FIGURE 8.

Cartoon showing the molecular mechanism of ethylene action. The histidine kinase domain of CTR1 (constitutive triplet response1) of the ethylene receptors (ERS1, ERS2, ETR2, ETR3, ETR4) keeps on phosphorylating the CEND (C-terminal end) of the membrane bond protein EIN2 (ethylene insensitive2). This follows its recognition by the F-box proteins ETP1/2 (EIN2 targeting protein1/2) for ubiquitination by the SCF (Skp1-Culin-F-box) E3 ligase complex that additionally contains RBX, a RING box protein, and the E2 ubiquitin-conjugating enzyme and degradation of the ubiquitinated protein by the 26S proteosome system.

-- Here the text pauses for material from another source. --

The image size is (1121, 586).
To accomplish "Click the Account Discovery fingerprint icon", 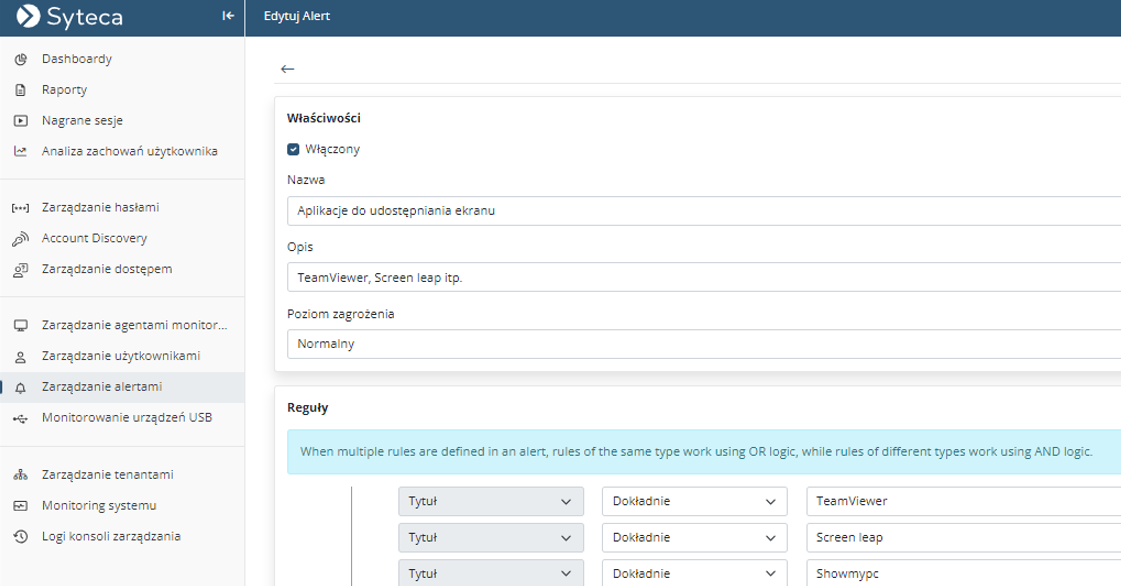I will pyautogui.click(x=20, y=239).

Upon binding of ethylene to the receptors, the CTR1 kinase activity is inhibited, and the CEND gets detached and moves to the nucleus where it blocks the ubiquitination of EIN3 (ethylene insensitive3)/EIL1 (ethylene insensitive3 like1), preventing its 26S proteosomal degradation. Accumulation of EIN3 promotes it to bind to the EBS (Ein3/EIL1-binding site) in the promoter of the ethylene responsive factor1 (ERF1) and other ethylene-responsive element binding proteins (EREBPs) to drive their expression. ERF1/EREBPs in turns bind to the GCC-box in the promoter of the ethylene-responsive genes, leading to ethylene response. In the absence of EIN2 in the nucleus, EIN3 is recognized by the F-Box proteins EBF1/2 (EIN3-binding F-Box Protein1/2) for ubiquitination through the SCF (Skp1-Culin-F-box) E3 ligase complex, followed by its degradation by the 26S proteosome. Adapted from Ji and Guo (2013).